After injuring her ankle in practice earlier this season, recovering physically has only been half the battle for Alex Fuelling.

When the sophomore outside hitter took the court against the University of Toledo on Tuesday, being physically ready was only the start of being fully healthy.

“I wanted to worry about how to attack Toledo and less about my ankle,” Fuelling said after the match. “Concentrate on my opponent and how I can help the team rather than the injury.”

Fuelling’s final 2 matches before injury:
vs. Kent State University: 15 kills, 2 errors, 38 attempts, .342 attack percentage
vs. Ohio University: 16 kills, 7 errors, 51 attempts .176 attack percentage

First two matches after injury:
vs. University of Toledo: 21 kills, 10 errors, 47 attempts, .234 attack percentage
vs. University of Akron: 15 kills, 5 errors, 35 attempts, .286 attack percentage

The transfer from Morehead State University spearheaded the Ball State offense that night with 21 kills, although it took her 47 attempts to get there.

Late in the match, Fuelling lacked the explosion her team is used to seeing. After making the fourth set 15-14, Fuelling didn’t record another kill for the rest of the match, not leaping as high on her attacks as usual.

After the match, she said her injury wasn’t bothering her and that she was pushing through the mental block of fearing re-injury, but Ball State head coach Steve Shondell disagreed.

“I think she was only at 80 percent tonight,” he said after the match. “I thought she played well considering I probably could have given her some rest and put Jenna [Spadafora] in there.”

Fuelling didn’t have much time to rest because Ball State played the University of Akron just two days later. Shondell said he thought she looked better, but was still hampered by the injury.

Ball State dropped both of the matches, and Shondell wasn’t hesitant to explain what needs to change for his team to get back on the winning track.

“Getting Alex back to 100 percent,” he said. “She’s fighting her heart out and gutting it out, each week she’s going to be stronger.”

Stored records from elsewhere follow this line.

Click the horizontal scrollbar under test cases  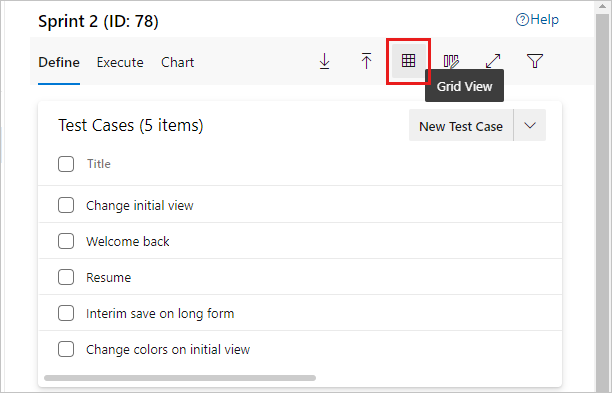tap(180, 378)
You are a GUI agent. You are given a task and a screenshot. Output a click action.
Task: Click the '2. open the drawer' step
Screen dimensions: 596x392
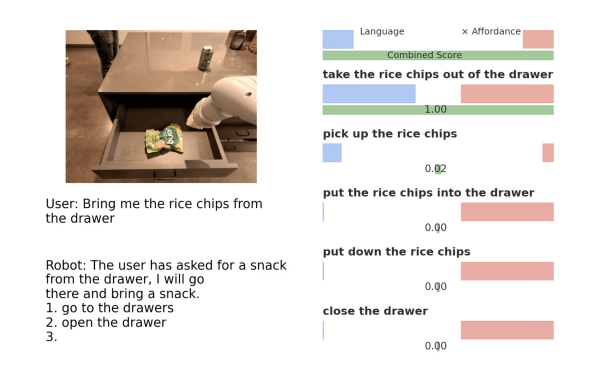point(106,322)
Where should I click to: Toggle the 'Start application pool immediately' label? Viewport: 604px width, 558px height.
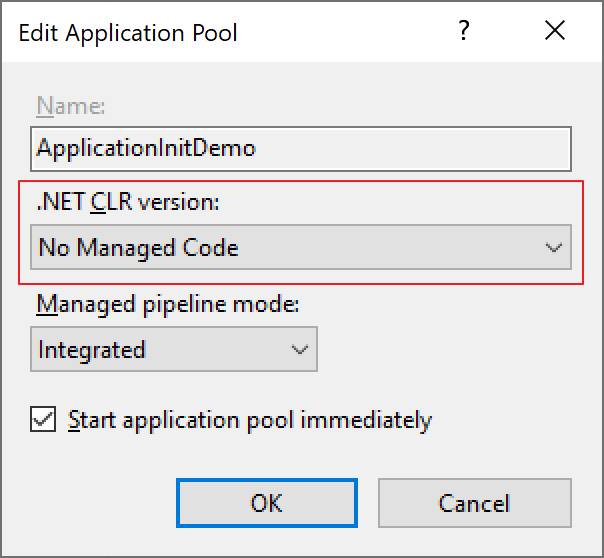pos(249,420)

He said he hopes that she’ll make it back to 100 percent before the Mid-American Conference Tournament begins.

But before that, Ball State has two more matches to play this weekend. Beating the mental block of being scared to injure her ankle again is something she said she works on during each match.

“I try not to think about it too much,” Fuelling said. “Once I’m on the court, I kind of forget about it; I just try to play the game and not worry about it.”

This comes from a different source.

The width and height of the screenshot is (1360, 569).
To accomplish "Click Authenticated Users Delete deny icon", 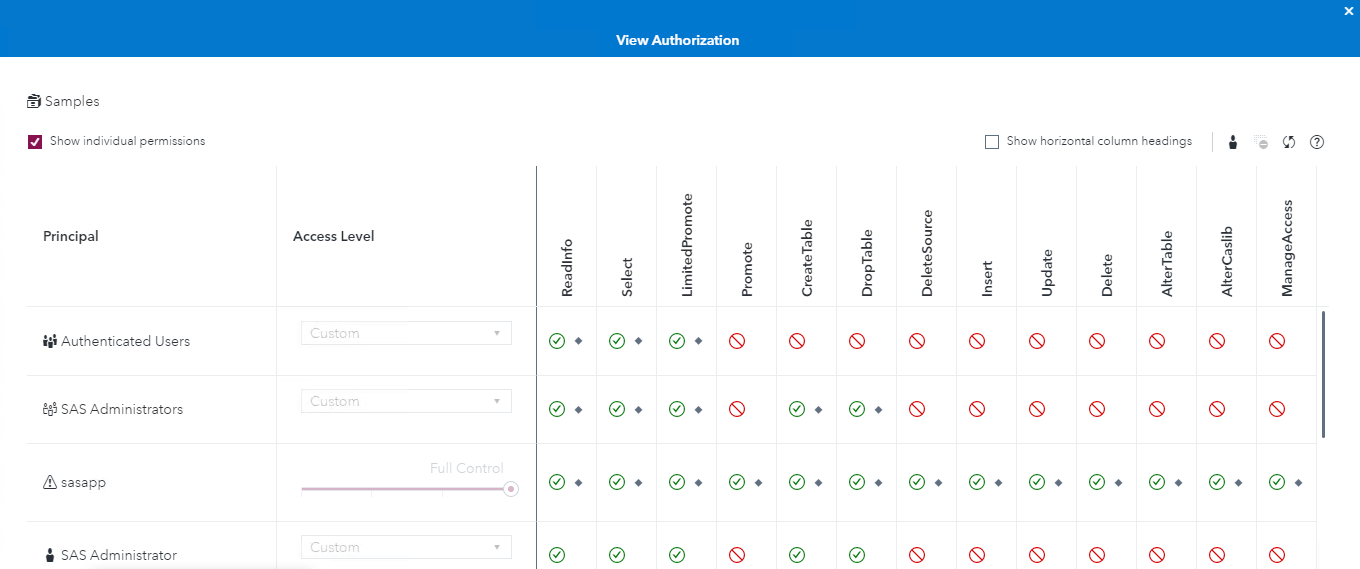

The injury cost Fuelling four matches, Ball State went 3-1 in that span. Each match she was forced to sit on the bench, sometimes wearing a walking boot, and watch her teammates compete without her.

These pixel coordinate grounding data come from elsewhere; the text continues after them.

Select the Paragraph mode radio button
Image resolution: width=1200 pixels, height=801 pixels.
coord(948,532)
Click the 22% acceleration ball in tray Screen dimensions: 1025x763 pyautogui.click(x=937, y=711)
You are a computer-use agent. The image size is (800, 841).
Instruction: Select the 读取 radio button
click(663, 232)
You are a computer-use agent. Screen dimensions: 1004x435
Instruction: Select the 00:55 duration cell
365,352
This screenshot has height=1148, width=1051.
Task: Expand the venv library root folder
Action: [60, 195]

Although sitting out four games wasn’t ideal, Fuelling made the most of it. After sitting out last season due to transfer regulations, riding the bench was nothing new.

Instead of holding a volleyball, she was holding a theoretical clipboard. Fuelling decided that just because she couldn’t play didn’t mean she couldn’t help the team.

“It was difficult, not playing,” she said. “At that point, I started coaching them and cheering, being the best teammate I could be, and sitting out last year helped me understand how to do that.”

After the loss to Toledo, Fuelling said it felt good to get back on the court instead of watching the match from the sidelines.

Even if she was still trying to put the injury out of her mind.